Central bank upgrades regulatory framework to ward off financial risks
Xinhua, December 29, 2015 Adjust font size:
China's central bank said Tuesday it will upgrade its macro prudential policy framework, an approach to financial regulation aimed at reducing systemic risks.
The new mechanism, macro prudential assessment, will take into consideration seven aspects when evaluating the financial system to prevent systemic risks and improve counter-cyclical adjustment, the People's Bank of China (PBOC) said in a statement.
The capital adequacy ratio, a measure of an institution's ability to cushion loan risks, will be the core of the assessment, said the PBOC.

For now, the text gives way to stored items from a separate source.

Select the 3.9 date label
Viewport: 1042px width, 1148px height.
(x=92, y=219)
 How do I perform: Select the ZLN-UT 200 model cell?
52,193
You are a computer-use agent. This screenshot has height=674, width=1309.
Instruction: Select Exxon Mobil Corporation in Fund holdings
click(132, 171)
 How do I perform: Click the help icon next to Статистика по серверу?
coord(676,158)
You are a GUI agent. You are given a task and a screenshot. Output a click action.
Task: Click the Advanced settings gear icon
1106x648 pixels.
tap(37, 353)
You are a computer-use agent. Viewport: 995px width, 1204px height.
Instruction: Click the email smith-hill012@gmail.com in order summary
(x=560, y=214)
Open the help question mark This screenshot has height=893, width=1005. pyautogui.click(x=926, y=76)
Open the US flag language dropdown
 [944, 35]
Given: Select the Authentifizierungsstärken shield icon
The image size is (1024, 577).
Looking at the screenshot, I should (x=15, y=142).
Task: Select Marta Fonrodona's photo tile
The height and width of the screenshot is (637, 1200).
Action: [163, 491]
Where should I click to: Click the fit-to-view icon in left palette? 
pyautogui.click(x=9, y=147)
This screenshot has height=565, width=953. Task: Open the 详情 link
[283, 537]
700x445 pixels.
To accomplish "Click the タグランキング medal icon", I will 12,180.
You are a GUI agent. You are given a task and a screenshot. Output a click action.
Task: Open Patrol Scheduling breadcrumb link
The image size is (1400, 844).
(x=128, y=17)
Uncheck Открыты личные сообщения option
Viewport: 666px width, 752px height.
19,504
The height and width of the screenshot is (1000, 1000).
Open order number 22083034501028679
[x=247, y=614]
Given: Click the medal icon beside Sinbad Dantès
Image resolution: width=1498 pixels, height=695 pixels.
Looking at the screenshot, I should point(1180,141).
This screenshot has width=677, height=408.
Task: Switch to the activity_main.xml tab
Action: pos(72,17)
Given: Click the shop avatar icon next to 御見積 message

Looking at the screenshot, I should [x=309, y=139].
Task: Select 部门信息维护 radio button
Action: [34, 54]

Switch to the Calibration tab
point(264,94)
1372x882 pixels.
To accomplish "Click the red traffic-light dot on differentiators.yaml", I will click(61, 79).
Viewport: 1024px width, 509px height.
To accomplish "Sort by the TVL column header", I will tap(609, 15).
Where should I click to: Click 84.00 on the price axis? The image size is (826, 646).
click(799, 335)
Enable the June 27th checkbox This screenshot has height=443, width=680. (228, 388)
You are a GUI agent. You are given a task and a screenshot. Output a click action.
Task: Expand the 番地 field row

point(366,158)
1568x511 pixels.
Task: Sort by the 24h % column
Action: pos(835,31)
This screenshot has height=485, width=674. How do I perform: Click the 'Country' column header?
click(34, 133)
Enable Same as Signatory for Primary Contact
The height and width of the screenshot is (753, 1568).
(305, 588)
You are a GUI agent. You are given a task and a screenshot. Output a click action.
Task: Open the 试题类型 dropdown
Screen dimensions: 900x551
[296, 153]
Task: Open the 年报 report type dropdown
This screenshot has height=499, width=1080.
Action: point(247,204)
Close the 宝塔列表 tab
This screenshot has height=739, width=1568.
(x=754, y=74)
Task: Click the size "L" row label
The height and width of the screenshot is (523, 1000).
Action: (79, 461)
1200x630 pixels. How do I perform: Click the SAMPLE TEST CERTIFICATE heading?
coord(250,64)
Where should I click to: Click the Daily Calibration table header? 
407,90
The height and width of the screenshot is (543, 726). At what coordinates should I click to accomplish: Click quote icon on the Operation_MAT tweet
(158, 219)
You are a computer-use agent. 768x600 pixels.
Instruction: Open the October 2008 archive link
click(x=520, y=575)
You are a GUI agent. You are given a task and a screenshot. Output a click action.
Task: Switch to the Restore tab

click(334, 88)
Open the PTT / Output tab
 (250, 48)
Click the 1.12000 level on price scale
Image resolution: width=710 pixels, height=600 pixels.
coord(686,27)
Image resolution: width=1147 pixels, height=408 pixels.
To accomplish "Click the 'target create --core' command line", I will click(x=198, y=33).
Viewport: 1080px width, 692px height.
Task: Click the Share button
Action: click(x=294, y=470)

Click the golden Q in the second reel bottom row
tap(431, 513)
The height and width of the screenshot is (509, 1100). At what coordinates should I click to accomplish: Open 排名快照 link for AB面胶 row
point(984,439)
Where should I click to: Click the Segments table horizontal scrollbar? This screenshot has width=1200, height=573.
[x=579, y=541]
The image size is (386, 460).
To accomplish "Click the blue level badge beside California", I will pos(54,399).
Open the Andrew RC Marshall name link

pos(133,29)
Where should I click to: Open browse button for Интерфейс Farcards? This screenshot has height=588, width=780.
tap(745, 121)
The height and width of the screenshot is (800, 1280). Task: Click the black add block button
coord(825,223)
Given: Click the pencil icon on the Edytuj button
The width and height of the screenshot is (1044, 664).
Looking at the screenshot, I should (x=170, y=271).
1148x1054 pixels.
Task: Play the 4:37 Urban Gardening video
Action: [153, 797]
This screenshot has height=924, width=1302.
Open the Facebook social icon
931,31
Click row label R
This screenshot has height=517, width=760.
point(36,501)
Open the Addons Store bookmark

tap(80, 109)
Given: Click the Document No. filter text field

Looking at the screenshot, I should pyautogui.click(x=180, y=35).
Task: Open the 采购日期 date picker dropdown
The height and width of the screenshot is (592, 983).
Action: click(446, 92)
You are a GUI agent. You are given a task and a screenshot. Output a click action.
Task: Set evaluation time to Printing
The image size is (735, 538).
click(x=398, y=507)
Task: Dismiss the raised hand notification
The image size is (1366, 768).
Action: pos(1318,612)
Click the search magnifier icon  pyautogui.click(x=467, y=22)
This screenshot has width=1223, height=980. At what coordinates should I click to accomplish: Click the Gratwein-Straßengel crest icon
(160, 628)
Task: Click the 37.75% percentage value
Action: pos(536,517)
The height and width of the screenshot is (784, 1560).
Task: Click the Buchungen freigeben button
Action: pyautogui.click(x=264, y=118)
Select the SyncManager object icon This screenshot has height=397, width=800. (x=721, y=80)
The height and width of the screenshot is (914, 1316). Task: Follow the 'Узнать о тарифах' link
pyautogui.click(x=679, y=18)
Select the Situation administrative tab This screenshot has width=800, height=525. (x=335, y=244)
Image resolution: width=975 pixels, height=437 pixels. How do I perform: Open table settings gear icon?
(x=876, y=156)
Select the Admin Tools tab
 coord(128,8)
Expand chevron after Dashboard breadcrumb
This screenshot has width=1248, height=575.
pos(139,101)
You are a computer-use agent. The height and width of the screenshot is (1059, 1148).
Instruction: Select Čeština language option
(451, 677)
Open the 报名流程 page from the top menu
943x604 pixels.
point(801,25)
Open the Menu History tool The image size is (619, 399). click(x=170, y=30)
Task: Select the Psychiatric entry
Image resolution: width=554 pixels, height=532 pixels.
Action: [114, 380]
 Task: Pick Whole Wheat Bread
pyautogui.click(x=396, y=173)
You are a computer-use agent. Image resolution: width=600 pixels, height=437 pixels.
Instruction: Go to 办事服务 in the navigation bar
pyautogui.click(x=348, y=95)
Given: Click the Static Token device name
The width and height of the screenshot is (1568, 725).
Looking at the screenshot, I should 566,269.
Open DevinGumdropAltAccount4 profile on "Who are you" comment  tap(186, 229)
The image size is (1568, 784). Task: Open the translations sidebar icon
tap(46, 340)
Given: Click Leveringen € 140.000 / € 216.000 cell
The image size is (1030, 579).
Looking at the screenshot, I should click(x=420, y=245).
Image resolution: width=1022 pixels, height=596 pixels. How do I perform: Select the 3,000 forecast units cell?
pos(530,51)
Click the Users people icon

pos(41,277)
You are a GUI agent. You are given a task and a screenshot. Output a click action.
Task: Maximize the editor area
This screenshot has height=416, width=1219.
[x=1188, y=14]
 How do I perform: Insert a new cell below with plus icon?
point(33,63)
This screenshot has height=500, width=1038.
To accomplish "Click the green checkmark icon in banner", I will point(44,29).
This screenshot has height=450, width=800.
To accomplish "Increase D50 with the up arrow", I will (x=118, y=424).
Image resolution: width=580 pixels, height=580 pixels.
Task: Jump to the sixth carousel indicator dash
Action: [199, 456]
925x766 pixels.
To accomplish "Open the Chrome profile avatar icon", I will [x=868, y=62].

Apart from loans, other assets including investment in bonds and equities will be added to the PBOC's checklist for financial institutions, a move to prevent them from transferring their assets to evade credit control.
The new mechanism will also keep an eye on irrational interest rate setting to avoid unhealthy competition. < China has moved to further liberalize its financial system in the past year, removing restrictions on bank interest rates and giving banks more freedom to lend by removing a loan-to-deposit ratio stipulation.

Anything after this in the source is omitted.